India Today

Holding the Fort

- By Amitabh Srivastava Senior Associate Editor

Over the past week, I have managed to cut, burn and injure myself in the kitchen in a myriad ways in my attempts to cook three decent meals for my family daily. I have never been much of a cook, but needs must. Ours became a Covid-positive household on April 7. My wife Sunanda and I tested positive for the virus; my 11-year-old daughter, Saiaa, has, thankfully, been spared. It all began on the grey morning of April 5, when I found my wife shivering with high fever. Two days later, a test confirmed we had Covid. We had managed to escape the virus since the beginning of the pandemic in March 2020, even as I visited quarantine centres for work and reported on the pandemic, mostly thanks to good mask habits, but with the latest surge, it found a way to get past the mask.
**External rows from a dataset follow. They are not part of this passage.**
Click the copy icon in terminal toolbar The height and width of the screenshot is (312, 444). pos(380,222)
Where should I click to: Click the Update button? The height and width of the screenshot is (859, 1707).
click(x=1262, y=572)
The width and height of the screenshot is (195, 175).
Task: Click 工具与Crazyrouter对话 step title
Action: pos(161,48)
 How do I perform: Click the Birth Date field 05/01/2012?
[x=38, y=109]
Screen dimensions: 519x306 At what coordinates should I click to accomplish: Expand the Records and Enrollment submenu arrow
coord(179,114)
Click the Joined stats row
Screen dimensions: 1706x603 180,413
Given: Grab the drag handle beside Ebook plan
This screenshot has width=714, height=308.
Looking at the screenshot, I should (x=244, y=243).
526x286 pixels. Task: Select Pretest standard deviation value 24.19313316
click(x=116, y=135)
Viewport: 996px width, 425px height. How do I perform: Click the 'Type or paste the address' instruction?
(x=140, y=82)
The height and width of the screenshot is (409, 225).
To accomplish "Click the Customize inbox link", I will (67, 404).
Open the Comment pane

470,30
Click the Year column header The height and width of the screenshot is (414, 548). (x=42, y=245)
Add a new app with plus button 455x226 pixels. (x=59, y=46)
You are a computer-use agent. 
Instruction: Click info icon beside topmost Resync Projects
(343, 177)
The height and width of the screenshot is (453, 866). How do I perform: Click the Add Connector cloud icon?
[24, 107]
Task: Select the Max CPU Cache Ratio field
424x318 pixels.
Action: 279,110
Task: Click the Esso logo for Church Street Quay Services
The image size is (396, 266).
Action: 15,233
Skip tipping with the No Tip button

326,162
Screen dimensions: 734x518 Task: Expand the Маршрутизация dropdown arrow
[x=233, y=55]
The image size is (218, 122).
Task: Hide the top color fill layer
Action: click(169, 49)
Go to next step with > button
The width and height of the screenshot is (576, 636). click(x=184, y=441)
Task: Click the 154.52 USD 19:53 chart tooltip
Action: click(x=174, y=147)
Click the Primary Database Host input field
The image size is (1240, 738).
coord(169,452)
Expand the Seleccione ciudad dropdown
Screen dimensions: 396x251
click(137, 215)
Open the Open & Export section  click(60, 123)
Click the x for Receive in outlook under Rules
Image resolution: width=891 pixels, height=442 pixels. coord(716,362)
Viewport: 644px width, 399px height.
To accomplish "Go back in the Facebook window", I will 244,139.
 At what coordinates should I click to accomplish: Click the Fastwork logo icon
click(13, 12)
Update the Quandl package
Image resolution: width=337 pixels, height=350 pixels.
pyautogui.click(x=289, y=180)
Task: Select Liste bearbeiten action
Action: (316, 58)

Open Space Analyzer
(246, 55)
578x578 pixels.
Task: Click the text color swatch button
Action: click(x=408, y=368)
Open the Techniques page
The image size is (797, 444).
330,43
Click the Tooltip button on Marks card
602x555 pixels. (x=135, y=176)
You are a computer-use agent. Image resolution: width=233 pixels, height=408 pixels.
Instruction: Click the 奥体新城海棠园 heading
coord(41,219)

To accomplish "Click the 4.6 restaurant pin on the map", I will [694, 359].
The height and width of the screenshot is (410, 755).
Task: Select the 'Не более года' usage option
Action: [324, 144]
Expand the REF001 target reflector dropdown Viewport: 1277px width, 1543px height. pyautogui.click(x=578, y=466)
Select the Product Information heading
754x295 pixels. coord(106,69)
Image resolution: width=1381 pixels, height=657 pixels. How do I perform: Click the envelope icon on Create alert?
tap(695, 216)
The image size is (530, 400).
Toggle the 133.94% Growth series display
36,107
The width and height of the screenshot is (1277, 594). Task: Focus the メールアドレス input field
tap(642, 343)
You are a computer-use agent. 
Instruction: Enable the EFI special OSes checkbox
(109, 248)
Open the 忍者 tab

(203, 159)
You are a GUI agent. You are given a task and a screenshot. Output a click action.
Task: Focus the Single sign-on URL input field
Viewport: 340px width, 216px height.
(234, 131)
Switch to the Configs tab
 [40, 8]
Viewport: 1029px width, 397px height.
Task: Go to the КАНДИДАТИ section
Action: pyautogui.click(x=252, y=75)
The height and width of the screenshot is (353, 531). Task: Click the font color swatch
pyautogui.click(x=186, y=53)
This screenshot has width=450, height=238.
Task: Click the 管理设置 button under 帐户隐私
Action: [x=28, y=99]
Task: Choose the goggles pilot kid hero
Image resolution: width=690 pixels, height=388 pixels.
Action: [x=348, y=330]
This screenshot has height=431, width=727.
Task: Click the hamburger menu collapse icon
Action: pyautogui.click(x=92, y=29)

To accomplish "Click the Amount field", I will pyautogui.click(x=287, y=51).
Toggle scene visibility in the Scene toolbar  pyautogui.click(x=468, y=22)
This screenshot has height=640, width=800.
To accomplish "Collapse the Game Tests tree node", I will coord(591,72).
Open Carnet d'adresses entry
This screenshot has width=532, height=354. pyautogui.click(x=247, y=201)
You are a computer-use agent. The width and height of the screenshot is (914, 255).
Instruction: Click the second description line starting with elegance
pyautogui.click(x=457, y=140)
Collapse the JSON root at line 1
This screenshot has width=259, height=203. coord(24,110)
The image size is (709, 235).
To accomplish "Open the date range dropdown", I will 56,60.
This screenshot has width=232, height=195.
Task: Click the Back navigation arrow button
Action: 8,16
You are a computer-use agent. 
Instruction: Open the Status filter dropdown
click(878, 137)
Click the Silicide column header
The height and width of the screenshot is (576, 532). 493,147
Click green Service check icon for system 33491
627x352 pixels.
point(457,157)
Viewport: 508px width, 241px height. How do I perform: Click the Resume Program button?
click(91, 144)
Our daughter has been relegated to one room in our two-bedroom apartment and has mostly stuck to it, except on the first night when I found her rummaging for something outside in the middle of the night—her doll, to take with her to bed. Amid all the dreariness of medicating ourselves and dealing with our symptoms, my wife’s case being worse than mine, I manage to sneak in moments of joy and fun— deriving peace and wisdom from Sadhguru Jaggi Vasudev’s videos, making Horlicks for my daughter (who has taken to calling on my cellphone and ordering ‘room service’) and allowing the journalist in me to take a break. We have failed to determine how the virus entered our home (was it my visit to the government secretaria­t on March 31 or maybe the technician­s who came home for AC servicing?), but it no longer matters to me. My aim now, as we continue to isolate, is to try and improve the next sabzi I make, mostly so that I don’t have to watch my daughter suffer through her father’s cooking.